# WHAT YOU ARE ASKED TO DO:
Please copy the records word for word, from the line containing "Task: Open axial slice SP 18 image" through the last line of the records, including both. Leave the pictures out of your copy.

# MATERIAL FOR THE TASK:
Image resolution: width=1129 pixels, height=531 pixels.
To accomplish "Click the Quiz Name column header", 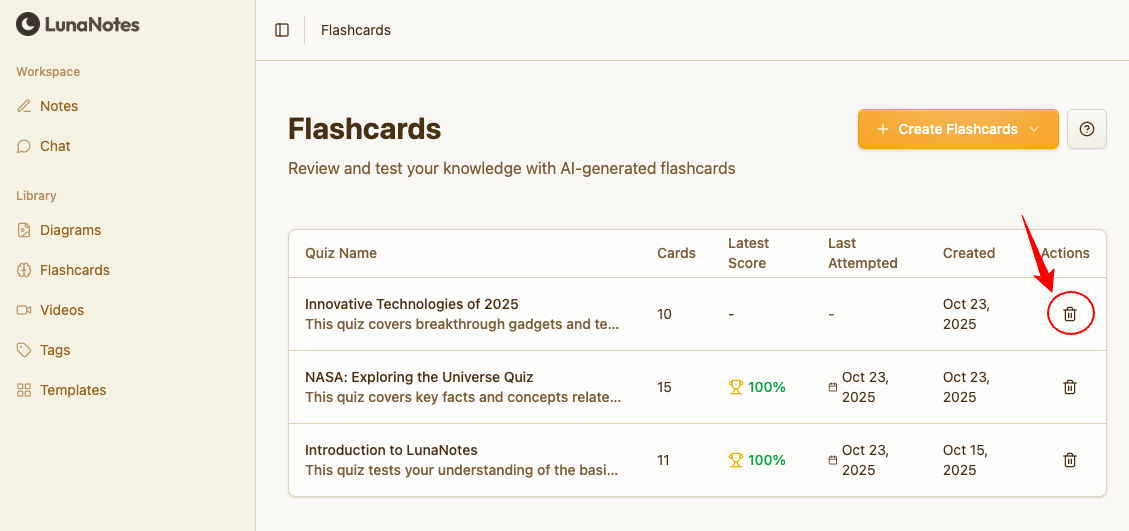I will pyautogui.click(x=341, y=253).
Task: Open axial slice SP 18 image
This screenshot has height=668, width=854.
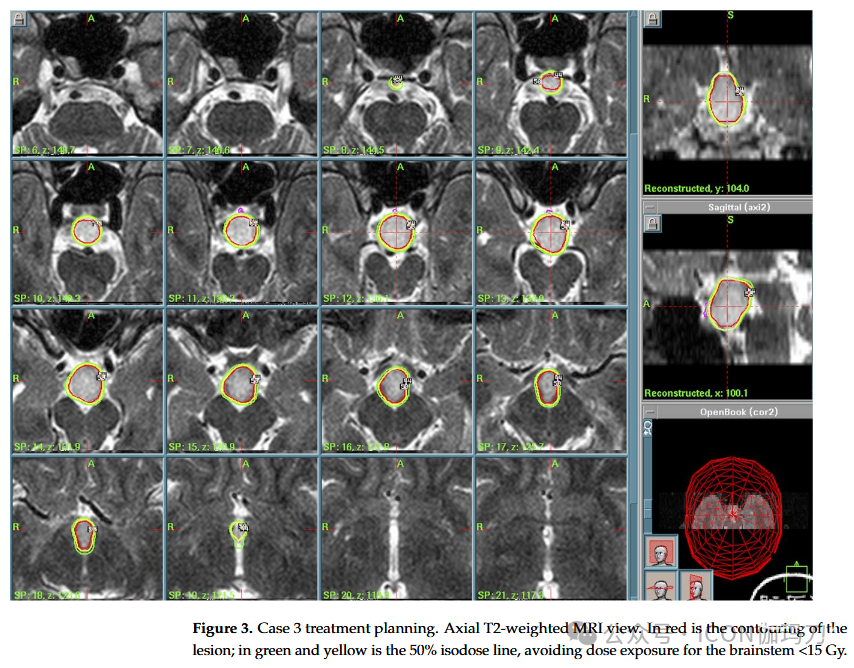Action: 86,528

# RESULT FOR THIS EXERCISE:
Task: Open axial slice SP 18 image
This screenshot has height=668, width=854.
Action: 86,528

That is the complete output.